Sunday 17 August 2014

Modelling the #Indyref outcome probabilities

Given the latest poll-of-poll results (courtesy of @WhatScotsThink on Twitter) and the betting exchange implied probabilities (courtesy of @neiledwardlovat on Twitter) pertaining to the upcoming Scottish Independence Referendum, I thought it would be interesting to combine these sources of information into (approximate) probability density functions for YES and for NO, respectively.

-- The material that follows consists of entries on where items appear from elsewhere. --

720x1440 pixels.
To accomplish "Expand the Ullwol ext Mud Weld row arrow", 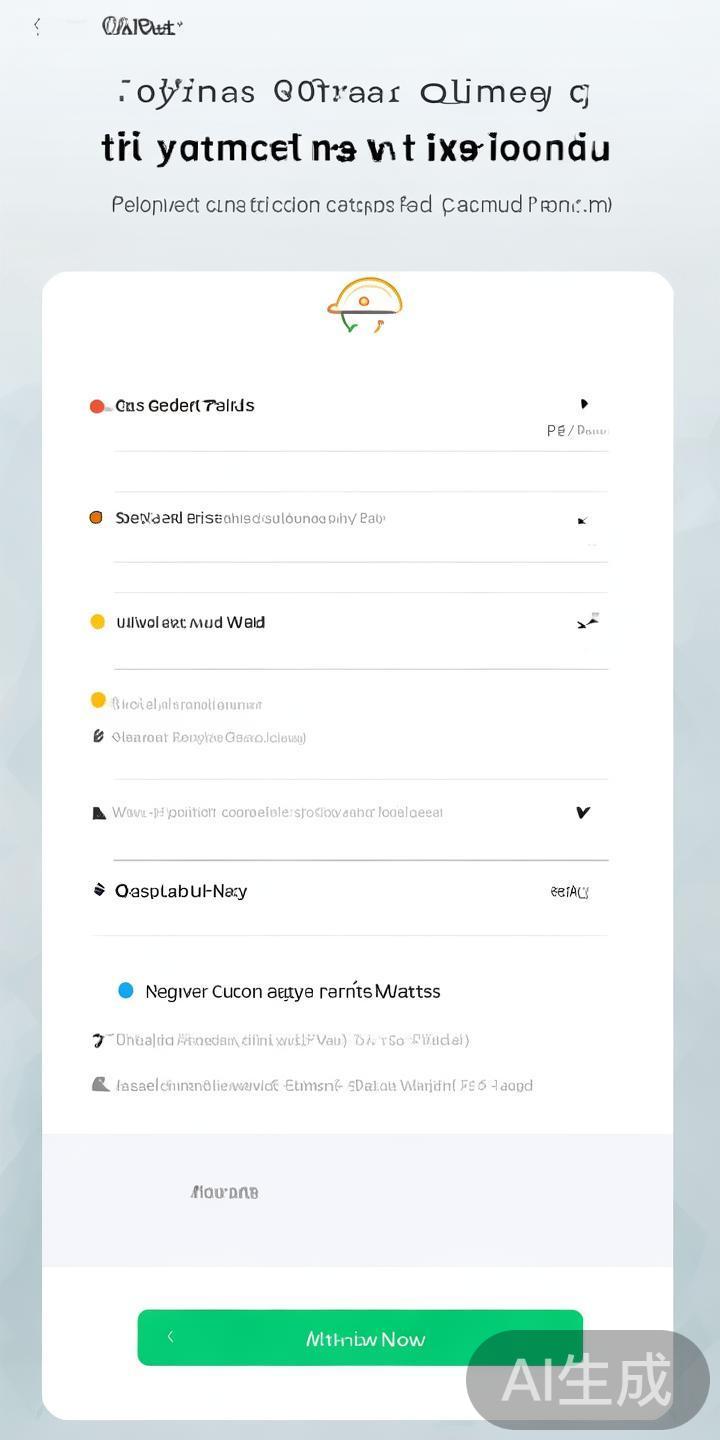I will (587, 622).
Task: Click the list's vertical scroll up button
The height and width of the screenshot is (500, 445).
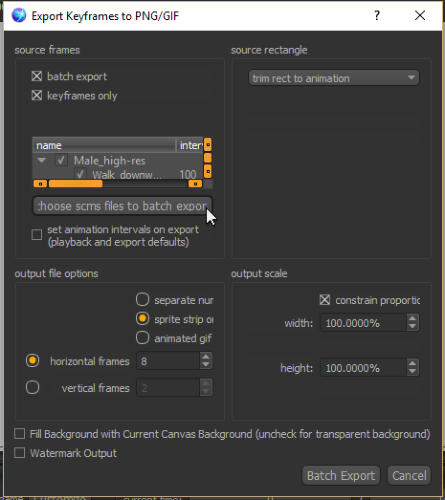Action: point(208,145)
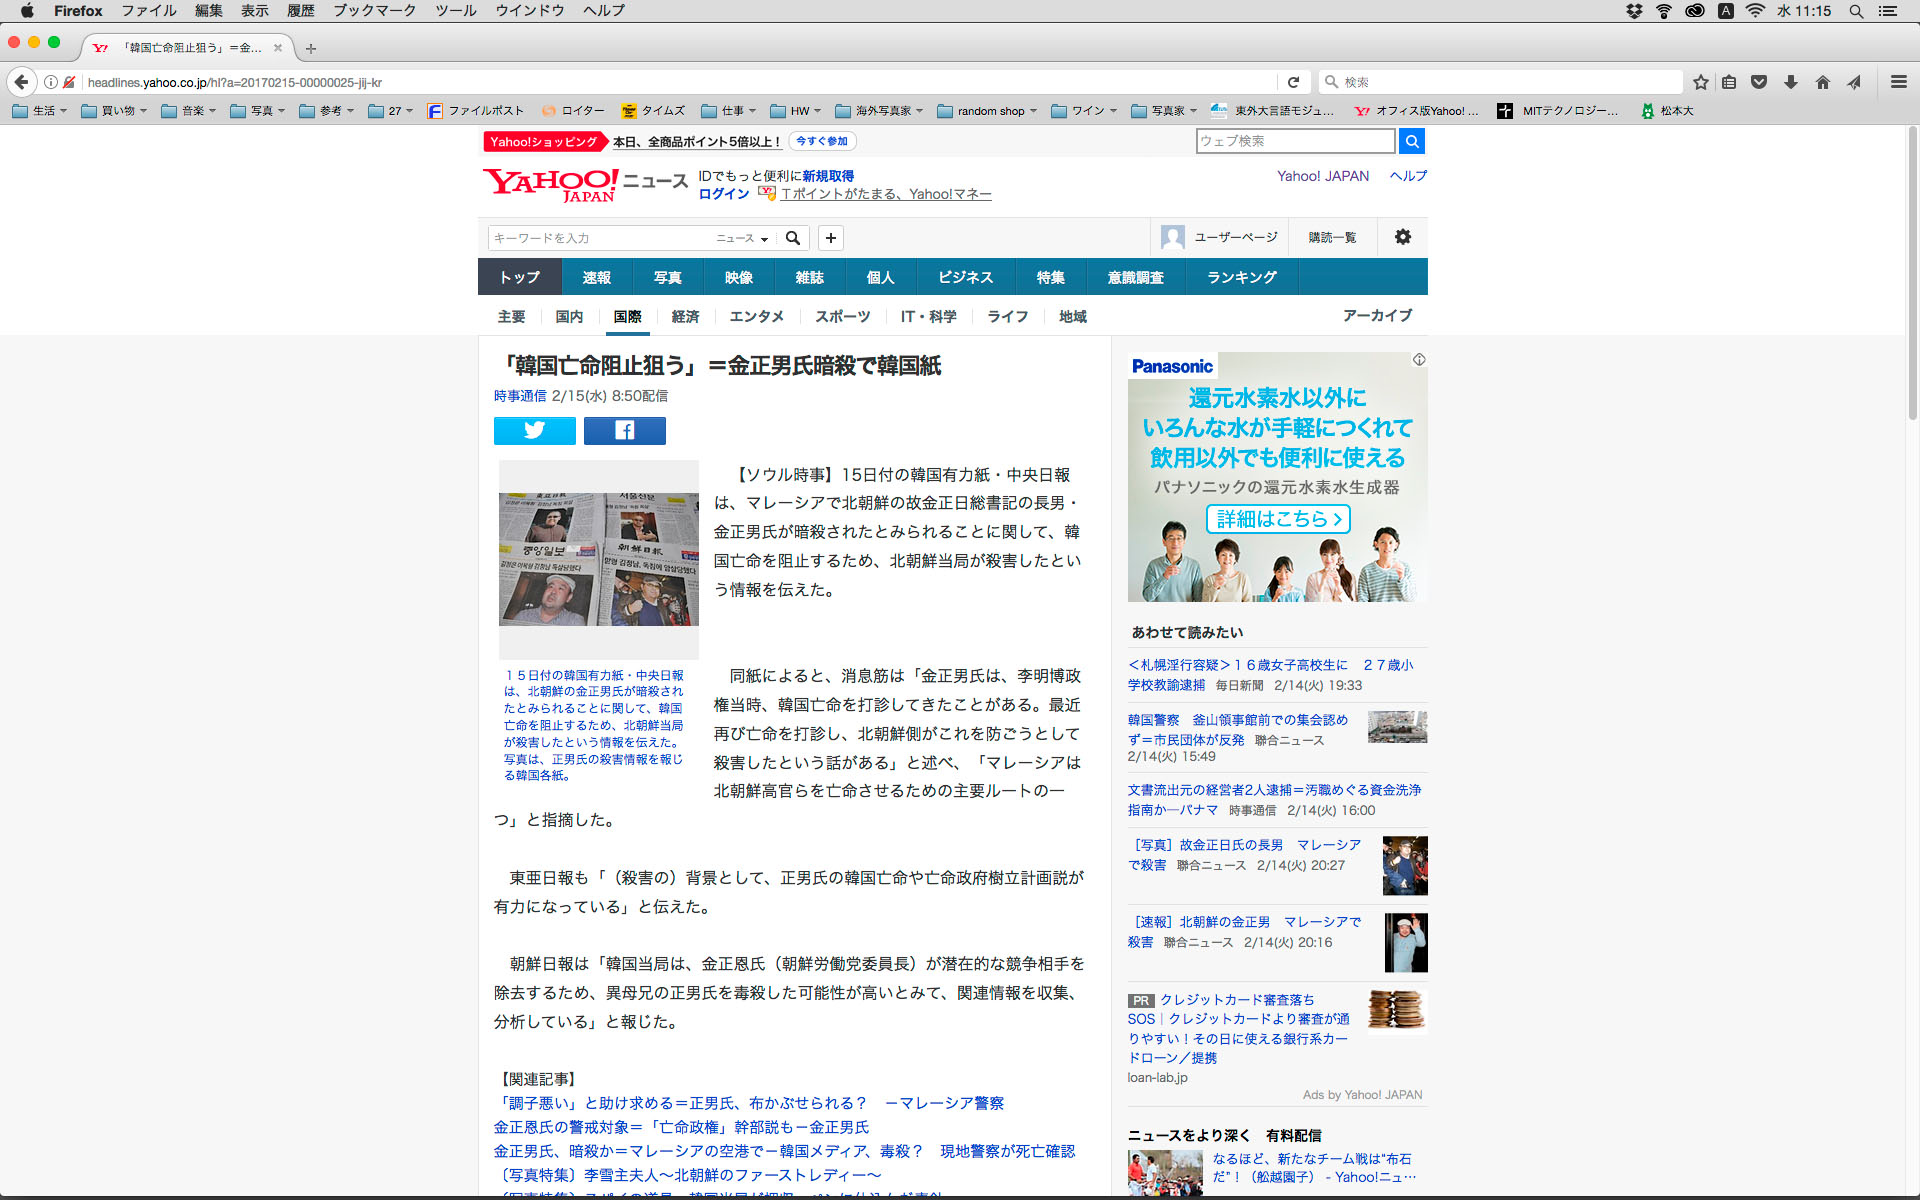Screen dimensions: 1920x1200
Task: Click the ログイン link
Action: pos(723,194)
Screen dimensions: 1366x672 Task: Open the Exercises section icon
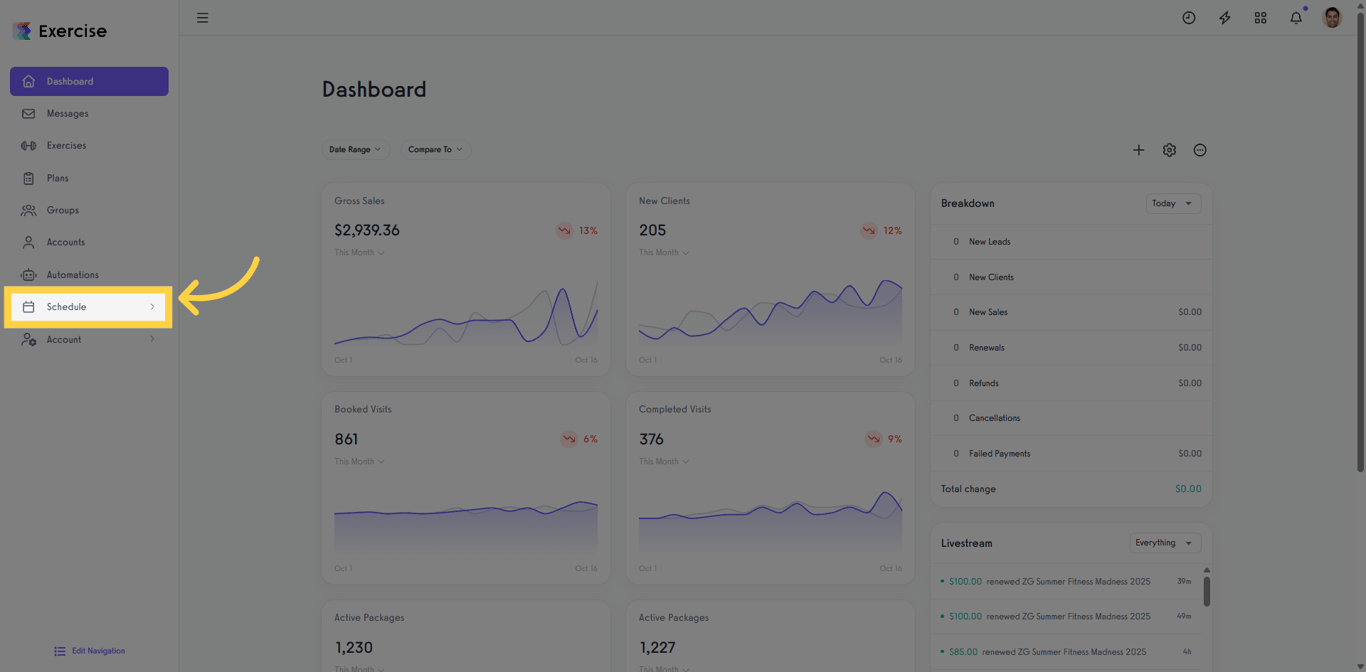(27, 145)
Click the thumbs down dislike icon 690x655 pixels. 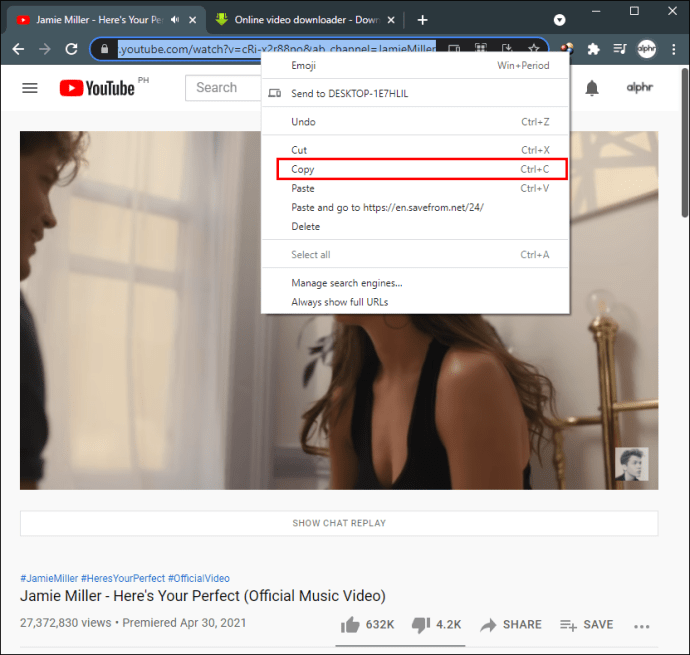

Meaningful criteria for the approximate probability distributions


In advance of the actual referendum on 18 September 2014 (which will settle the matter once and for all), assume that the proportion of voters who will vote YES can be modelled as a random variable, denoted Y. Likewise, for the proportion of voters who will vote NO, denoted N. Although the true probability density functions for these random variables are fundamentally unknown, meaningful estimates of the distributions can be derived given that they should reasonably satisfy the following criteria:

  • The Expected Value (approximated by the Mean or Average) of the given distribution should reflect the result of the aggregate of all the official polls conducted to date. Note: this criterion is only justifiable if the polls can be considered as truly representative of the actual full voting population. This is, of course, a highly debatable assertion, one extreme view being that "opinion polls are meaningless". But for the sake of current argument, the assertion that the polls are indeed representative, will be considered as valid.
  • The integral of the distribution (or "area under the probability density function" or "cumulative density function (cdf)") evaluated over the range from 0.5 to 1 (50% to 100%) should correspond to the implied probabilities ("chance of YES winning", and "chance of NO winning", respectively) from the betting exchange data. It could be viewed that this is a considerably less justifiable criterion than the previous, but on the basis that "the bookies are seldom wrong", it seems like quite a reasonable assertion. After all, the betting exchange data is "crowd-sourced" in that it reflects the combined "beliefs" of many thousands of punters, i.e.,  potential voters. Also, there is no other readily available source of such information, with the exception of the polling data itself (utilised in the previous criterion). However, modelling probability distributions on just the polling data would lead to much narrower distributions (i.e., suggesting considerably less uncertainty) than implied from the betting exchange data. Or put another way, the betting exchange data in effect incorporates the (potentially real) broader uncertainties than captured in the polling data alone. 

The Beta Distribution


Since the probability distributions for Y and N are fundamentally unknown, we are free to build models which meet the criteria presented above. A good candidate is the Beta Distribution which is often used for the purpose at hand, i.e., to devise a meaningful probability distribution for election outcomes involving two choices. One of the benefits of using the Beta Distribution  is that it is formally (structurally) similar to the Binomial Distribution which is widely used for modelling polling results. Taken together, these two distributions can be combined via Bayesian Inference to provide an updated-distribution-after-most-recent-poll which, is itself a Beta Distribution. This useful and interesting aspect will not be pursued at present. 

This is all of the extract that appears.